TASK PROMPT
Please reproduce the gratitude passage below word for word, starting at the words "I am especially" and ending after "and many others.".
(Beginning of PROVIDED PASSAGE)
Nothing happens by accident. In the face of dishonor, hostility and unwarranted stress, I reached deep into my reserves and carried on with grace. This is not the first time I have made this choice and it is the correct one. I often wondered how I would manage to sustain this. It helped to meditate in the morning and sometimes on the way home from work it got to the point where I gave a primal scream, which cleared my head. I knew it could not go on.

I am grateful that Sophia followed through with Her plan and that was to release me or for ‘me to release me’ from my version of Hell. Enough is enough. Salvation waits patiently.

My gift is having the freedom to follow my path in peace. I am grateful for the amazing opportunity to be in nature every day, honoring and working in the earth. I am grateful for the act of creating and trusting the ultimate universe.

I have had a wonderful spring and early summer in the wild. Today I sat in a field of white clover with a multitude of bees dancing atop creamy pink blossoms, surrounded by Elderberry and pink and white Aster. I am thankful to be amongst and witness these harmonies and celebrate.

I am especially pleased that the Asters are so plentiful. Many of them are taller than me (5' 4"). I have been harvesting pink and white Yarrow, along with Ladies Mantle and many others.

I got an email from Shelby letting me know that he arrived safely in Vienna at yes, you guessed; 4:35 am. At least I know why I was up at that hour for what seemed random at the time.
(End of PROVIDED PASSAGE)
(Beginning of STORED DATA)
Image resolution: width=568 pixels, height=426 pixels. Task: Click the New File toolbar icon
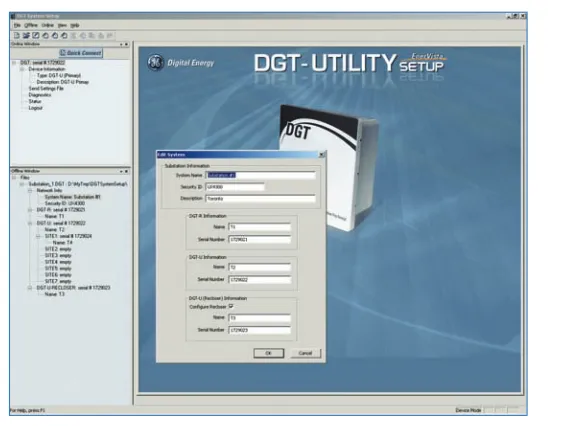coord(17,35)
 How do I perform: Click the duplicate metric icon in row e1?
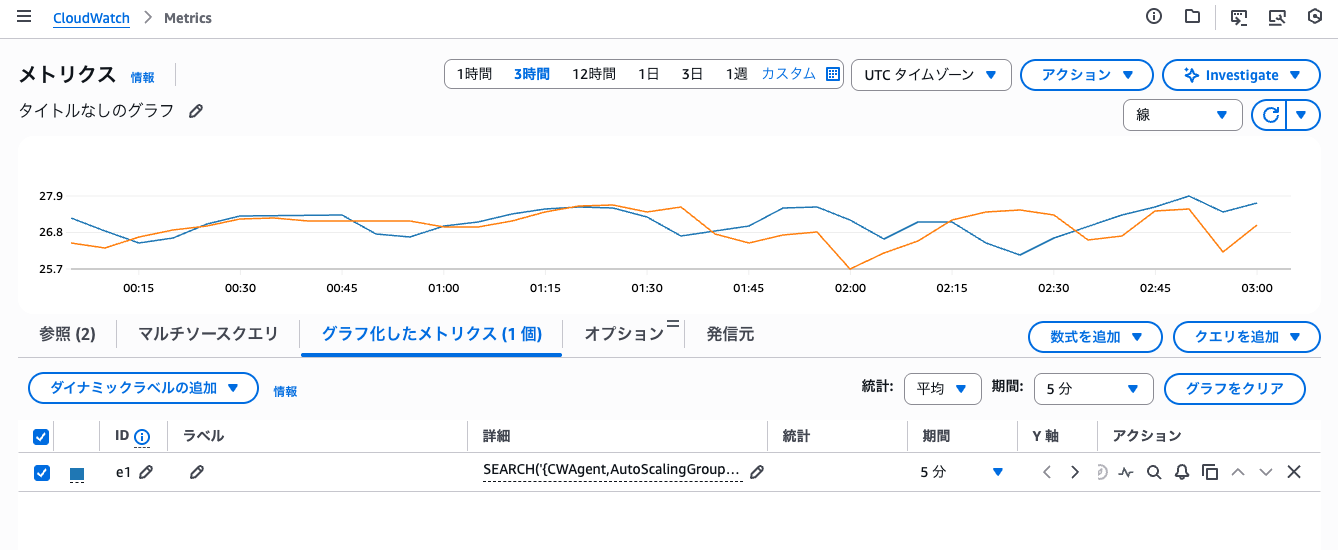[1209, 472]
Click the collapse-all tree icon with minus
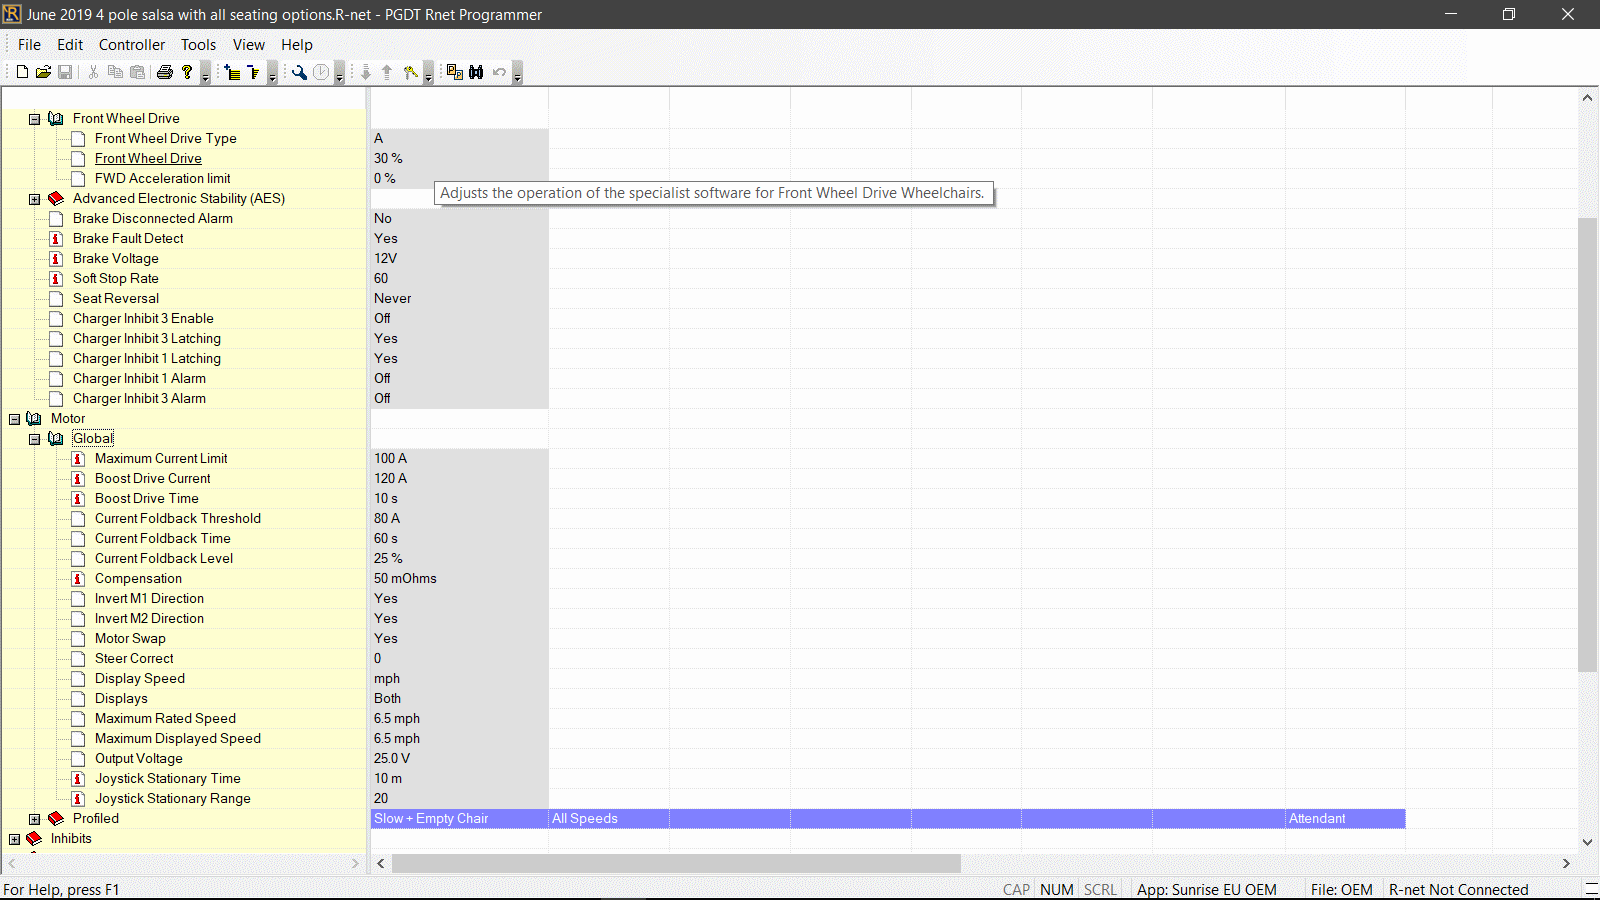Screen dimensions: 1600x900 click(254, 72)
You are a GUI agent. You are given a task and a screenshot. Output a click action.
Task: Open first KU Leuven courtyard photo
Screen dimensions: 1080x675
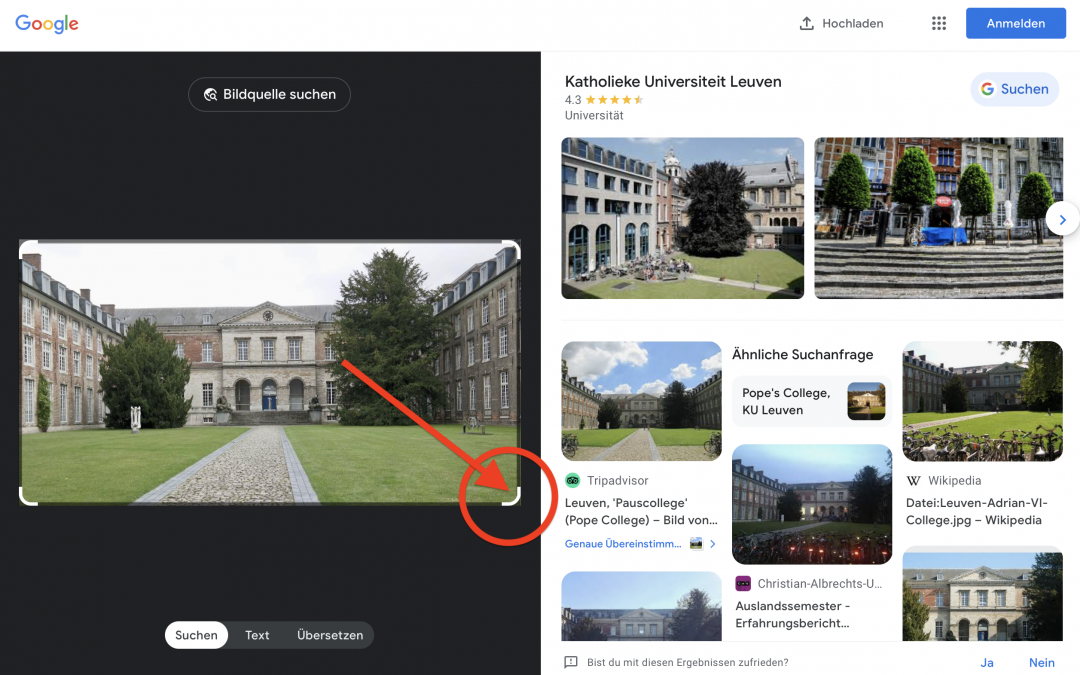(x=682, y=218)
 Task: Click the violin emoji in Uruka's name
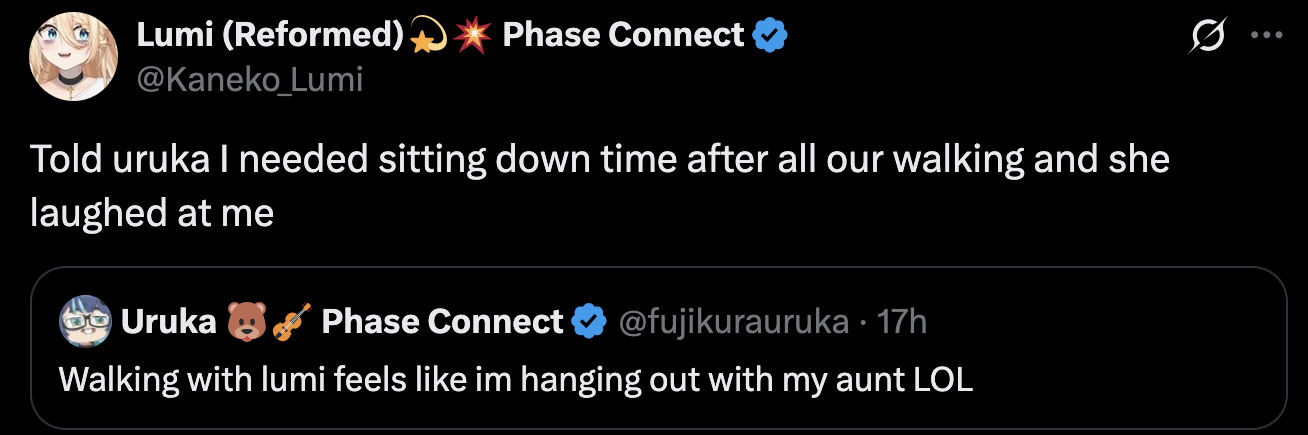click(x=289, y=321)
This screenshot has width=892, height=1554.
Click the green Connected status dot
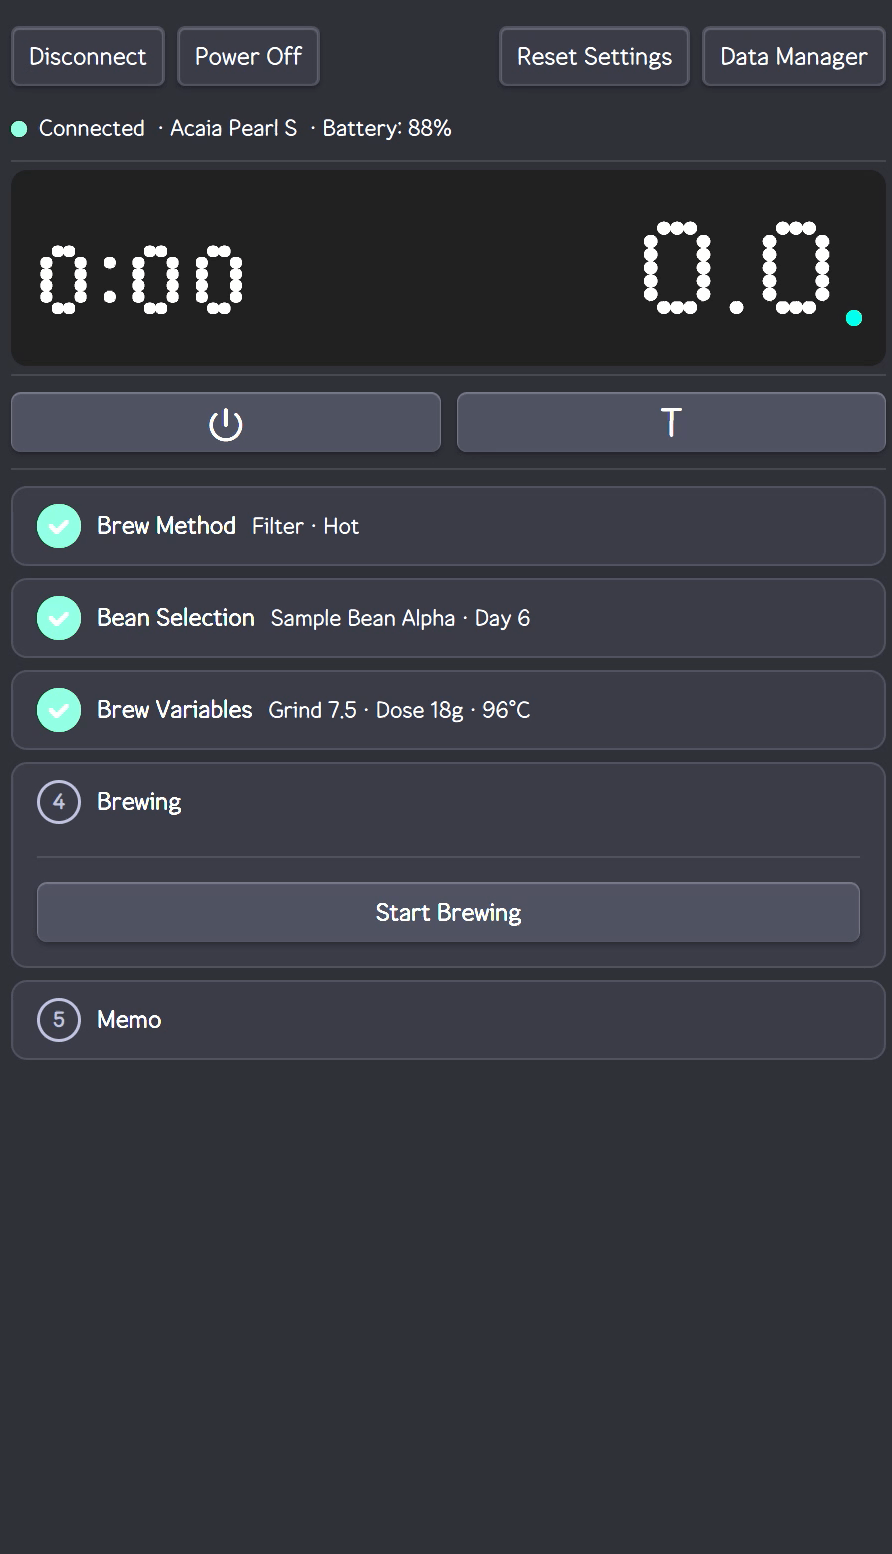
(End of STORED DATA)
RESPONSE TO THE TASK
I am especially pleased that the Asters are so plentiful. Many of them are taller than me (5' 4"). I have been harvesting pink and white Yarrow, along with Ladies Mantle and many others.